Who is a wise servant? Not a servant who flatters royal vanity, accommodates himself to royal foibles, indulges royal prejudices, chimes in with royal caprices, tolerates and connives at royal vices (whether personal or official). No. A wise servant must be a servant of conscientious principle, of amiable and unflinching fidelity. He is one who gives prudent and faithful counsel, who "speaks truth as he thinks it in his heart." His counsel is dictated by a right understanding of the times together with a knowledge of what such times require, and by the principles of genuine patriotism as well as loyalty. He has no desire to ingratiate himself in order to promote his own personal advantage.

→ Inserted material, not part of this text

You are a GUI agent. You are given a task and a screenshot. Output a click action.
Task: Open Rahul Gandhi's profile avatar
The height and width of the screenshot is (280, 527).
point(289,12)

Such a servant is a blessing to the throne, and through the throne to the country. Such a servant, being under the influence of true religion, will do all that lies legitimately in his power to promote that interest, availing himself of the additional influence which his high station gives him. He will use it in every way that is in harmony with freedom of conscience and with the independence and spiritual character of the kingdom of Christ.

The expression "causes shame" corresponds perhaps to the word reproach in the preceding verse: "Righteousness exalts a nation, but sin is a reproach to any people" (14:34). That servant causes shame who encourages his ruler to take such action as will result in reproach; that is, who encourages sin. Against a minister of this description the king's wrath ought to be directed. He should frown him from his presence.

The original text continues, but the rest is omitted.